You know how sometimes you travel, and visit a great place, and as you leave you think, "well, good! I've seen that place." And you mentally check it off your list.
And then there are the places - and it happens in my experience very rarely - that wedge their way into your heart, and they aren't going to leave. You literally have dreams about the place, and catch yourself always devising a plan to get back there. These places capture your heart.
Fiji is one of those places for me.
So until November (when I'm so excited to return!) I find myself doing lots of things Feej related... like making this beautiful salad that's got plenty of Fiji-tropical flavors.
But wait, you say - they have green beans in Fiji? Why yes, actually - Koro Sun Resort (our home for the Bula Wellness Retreat) has an incredible garden nestled into the rainforest in which they grow an abundance of beautiful produce!
Fijian Coconut Salad
- 1/2 cup coconut cream (made at home as described here, or out of the can)

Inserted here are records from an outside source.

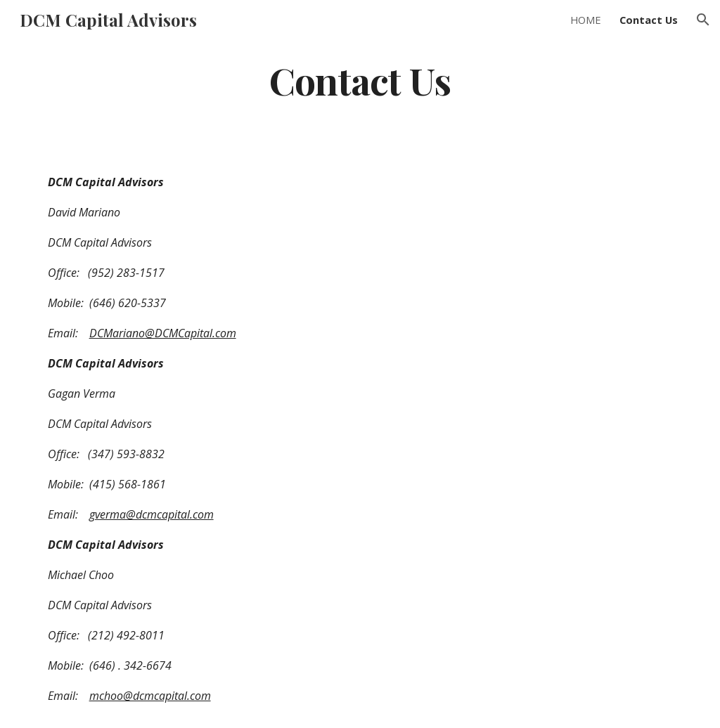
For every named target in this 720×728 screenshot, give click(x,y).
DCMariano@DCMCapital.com (162, 333)
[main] (359, 79)
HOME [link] (586, 20)
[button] (703, 20)
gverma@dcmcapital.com (151, 514)
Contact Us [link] (648, 20)
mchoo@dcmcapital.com (150, 696)
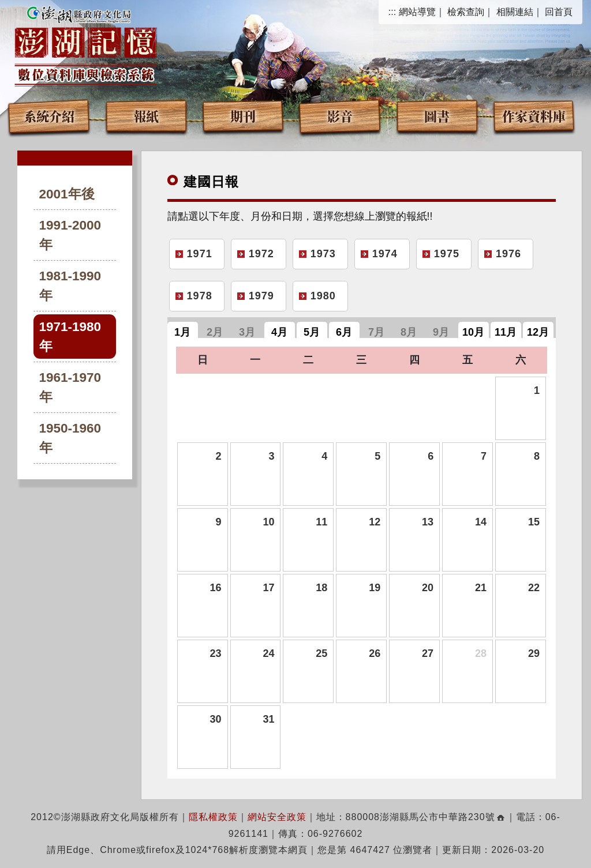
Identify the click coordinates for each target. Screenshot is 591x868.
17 (268, 588)
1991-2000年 (70, 235)
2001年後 (67, 194)
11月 (506, 332)
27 (428, 653)
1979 (261, 296)
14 (481, 522)
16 (215, 588)
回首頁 (559, 12)
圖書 (437, 115)
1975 (447, 254)
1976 (508, 254)
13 (428, 522)
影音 (340, 115)
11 (321, 522)
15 (534, 522)
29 (534, 653)
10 (268, 522)
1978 (200, 296)
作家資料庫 (534, 115)
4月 (279, 332)
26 (375, 653)
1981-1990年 (70, 285)
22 (534, 588)
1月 (182, 332)
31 (268, 719)
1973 (323, 254)
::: (392, 12)
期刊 (243, 115)
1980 (323, 296)
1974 (385, 254)
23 (215, 653)
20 (428, 588)
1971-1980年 (70, 336)
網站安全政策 (277, 817)
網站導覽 (417, 12)
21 (481, 588)
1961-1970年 (70, 387)
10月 (473, 332)
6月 (344, 332)
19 (375, 588)
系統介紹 (49, 115)
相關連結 (515, 12)
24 (268, 653)
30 (215, 719)
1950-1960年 (70, 438)
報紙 (146, 115)
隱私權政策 (213, 817)
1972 (261, 254)
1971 (200, 254)
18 (321, 588)
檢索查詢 (466, 12)
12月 (538, 332)
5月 (312, 332)
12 (375, 522)
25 (321, 653)
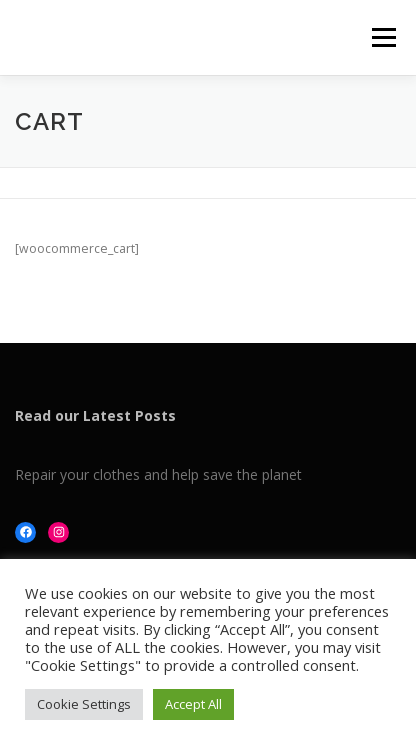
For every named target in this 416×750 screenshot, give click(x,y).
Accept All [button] (193, 704)
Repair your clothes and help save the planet (158, 474)
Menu (382, 37)
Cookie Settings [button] (84, 704)
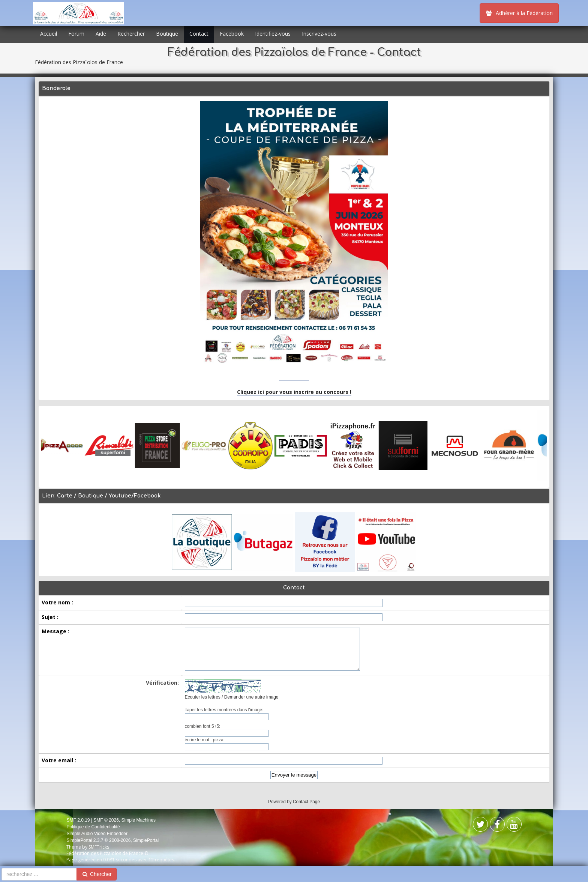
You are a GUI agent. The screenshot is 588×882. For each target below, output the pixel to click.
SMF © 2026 (106, 820)
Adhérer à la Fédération (519, 13)
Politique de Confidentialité (93, 827)
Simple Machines (138, 820)
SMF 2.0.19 (78, 820)
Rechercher (131, 33)
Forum (76, 33)
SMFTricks (99, 847)
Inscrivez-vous (319, 33)
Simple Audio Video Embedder (97, 834)
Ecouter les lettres (202, 697)
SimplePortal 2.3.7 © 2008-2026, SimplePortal (112, 840)
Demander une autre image (251, 697)
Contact (199, 33)
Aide (101, 33)
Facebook (232, 33)
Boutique (167, 33)
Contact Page (306, 802)
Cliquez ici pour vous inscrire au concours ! (294, 392)
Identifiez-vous (273, 33)
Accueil (48, 33)
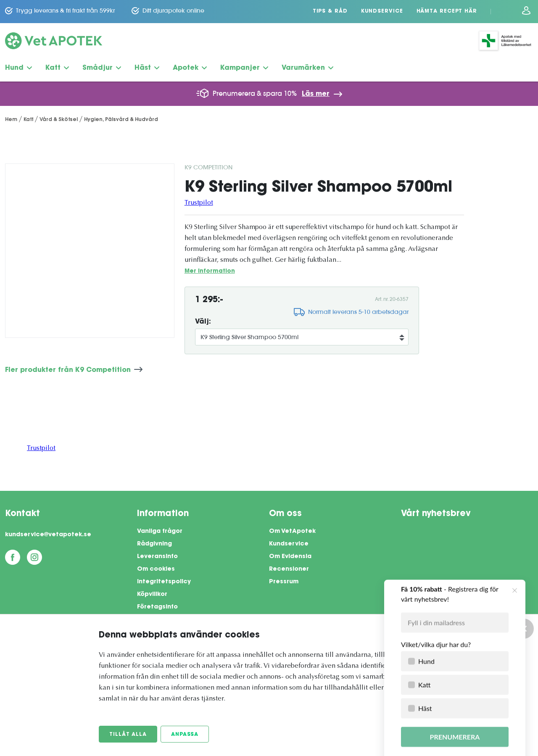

- 3 cups washed and thinly sliced green beans
- 3/4 cup finely diced tomatoes
- 3/4 cup peeled and thinly sliced cucumbers
- 1/2 cup unsweetened coconut flakes
- 1 very finely sliced jalapeño pepper, seeds removed
- juice of one lemon
- salt and pepper to taste
- in a pot of simmering water, lightly blanch the green beans by dunking them into the simmering water for about 1 minute. Then strain to remove, and cool by running fresh water over them.
- Combine green beans, diced tomatoes, cucumber, jalapeño, and coconut flakes in a large bowl.
- In a separate bowl, combine the coconut cream with the lemon juice, and a bit of salt and pepper; whisk with a fork and adjust ingredients to your taste, adding more salt/etc. if needed!
- toss the dressing into the salad and mix to coat.
- Store in the fridge for at least an hour to chill and allow the flavors to mingle.